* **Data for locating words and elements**
____

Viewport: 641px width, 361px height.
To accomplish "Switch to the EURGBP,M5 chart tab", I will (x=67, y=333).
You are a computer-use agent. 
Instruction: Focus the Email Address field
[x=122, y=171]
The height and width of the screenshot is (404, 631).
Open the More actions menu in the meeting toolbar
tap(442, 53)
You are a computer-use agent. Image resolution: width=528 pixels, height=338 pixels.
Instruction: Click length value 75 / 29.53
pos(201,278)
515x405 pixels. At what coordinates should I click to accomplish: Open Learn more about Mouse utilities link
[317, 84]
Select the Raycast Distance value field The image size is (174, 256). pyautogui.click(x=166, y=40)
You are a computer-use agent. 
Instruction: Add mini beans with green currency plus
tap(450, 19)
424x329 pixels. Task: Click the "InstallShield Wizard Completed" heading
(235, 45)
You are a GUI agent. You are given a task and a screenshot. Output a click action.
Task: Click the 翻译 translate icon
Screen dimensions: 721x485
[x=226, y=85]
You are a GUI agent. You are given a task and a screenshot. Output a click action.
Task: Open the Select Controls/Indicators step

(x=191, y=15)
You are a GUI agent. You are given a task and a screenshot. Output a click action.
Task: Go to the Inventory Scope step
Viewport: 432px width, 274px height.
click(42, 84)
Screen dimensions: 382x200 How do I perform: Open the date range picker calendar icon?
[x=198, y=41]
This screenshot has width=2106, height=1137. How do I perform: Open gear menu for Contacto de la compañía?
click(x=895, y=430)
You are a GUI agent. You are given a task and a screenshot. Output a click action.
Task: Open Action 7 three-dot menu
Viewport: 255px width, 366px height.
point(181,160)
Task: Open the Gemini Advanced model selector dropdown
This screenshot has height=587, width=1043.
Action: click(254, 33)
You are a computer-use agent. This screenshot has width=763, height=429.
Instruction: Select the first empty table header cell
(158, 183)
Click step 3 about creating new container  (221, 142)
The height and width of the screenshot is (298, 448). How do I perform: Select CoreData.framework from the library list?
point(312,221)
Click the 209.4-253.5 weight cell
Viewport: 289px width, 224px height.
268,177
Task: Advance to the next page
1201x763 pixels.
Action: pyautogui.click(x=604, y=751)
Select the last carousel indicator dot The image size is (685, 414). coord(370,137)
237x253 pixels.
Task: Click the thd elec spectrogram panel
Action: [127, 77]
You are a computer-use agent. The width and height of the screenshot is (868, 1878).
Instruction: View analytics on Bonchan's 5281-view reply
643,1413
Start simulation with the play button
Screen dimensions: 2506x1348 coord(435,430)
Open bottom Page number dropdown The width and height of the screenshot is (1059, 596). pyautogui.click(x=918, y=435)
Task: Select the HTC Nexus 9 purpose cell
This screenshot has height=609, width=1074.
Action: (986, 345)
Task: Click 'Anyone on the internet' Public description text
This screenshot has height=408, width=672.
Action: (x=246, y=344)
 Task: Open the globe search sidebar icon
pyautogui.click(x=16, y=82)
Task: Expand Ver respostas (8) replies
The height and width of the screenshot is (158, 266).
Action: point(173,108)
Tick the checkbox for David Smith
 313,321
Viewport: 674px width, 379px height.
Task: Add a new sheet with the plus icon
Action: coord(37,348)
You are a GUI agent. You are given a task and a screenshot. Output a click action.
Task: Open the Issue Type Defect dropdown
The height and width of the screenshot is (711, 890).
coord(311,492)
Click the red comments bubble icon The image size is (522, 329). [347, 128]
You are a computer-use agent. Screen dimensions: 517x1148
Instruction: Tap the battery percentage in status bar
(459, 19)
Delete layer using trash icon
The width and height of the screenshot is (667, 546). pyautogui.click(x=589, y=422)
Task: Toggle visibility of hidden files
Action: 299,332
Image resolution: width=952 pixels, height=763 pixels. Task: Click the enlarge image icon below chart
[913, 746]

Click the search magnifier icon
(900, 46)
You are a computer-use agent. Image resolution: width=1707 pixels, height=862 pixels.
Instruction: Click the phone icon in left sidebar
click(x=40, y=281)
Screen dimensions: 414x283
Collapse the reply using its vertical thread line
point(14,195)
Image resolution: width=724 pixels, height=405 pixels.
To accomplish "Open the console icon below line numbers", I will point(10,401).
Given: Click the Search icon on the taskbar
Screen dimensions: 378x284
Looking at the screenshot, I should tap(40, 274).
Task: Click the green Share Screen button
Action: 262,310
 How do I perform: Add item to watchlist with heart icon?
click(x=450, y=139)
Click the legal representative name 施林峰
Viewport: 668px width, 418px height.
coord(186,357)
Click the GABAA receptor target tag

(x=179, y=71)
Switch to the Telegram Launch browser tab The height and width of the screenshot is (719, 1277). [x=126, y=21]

____

* **What this task involves**
Rewrite the lines of the data starting at the line that contains "You are a computer-use agent. Image resolution: width=528" and ending at the line that contains "[x=226, y=85]", keeping the requests as they are. Multiply every coordinate in the answers by 0.3 and round each result to a whole number, with halves rounded up.

* **Complete answer**
You are a computer-use agent. Image resolution: width=528 pixels, height=338 pixels.
Instruction: Click length value 75 / 29.53
pos(60,83)
515x405 pixels. At what coordinates should I click to accomplish: Open Learn more about Mouse utilities link
[95, 25]
Select the Raycast Distance value field The image size is (174, 256). pyautogui.click(x=50, y=12)
You are a computer-use agent. 
Instruction: Add mini beans with green currency plus
tap(135, 6)
424x329 pixels. Task: Click the "InstallShield Wizard Completed" heading
(71, 14)
You are a GUI agent. You are given a task and a screenshot. Output a click action.
Task: Click the 翻译 translate icon
Screen dimensions: 721x485
[x=68, y=26]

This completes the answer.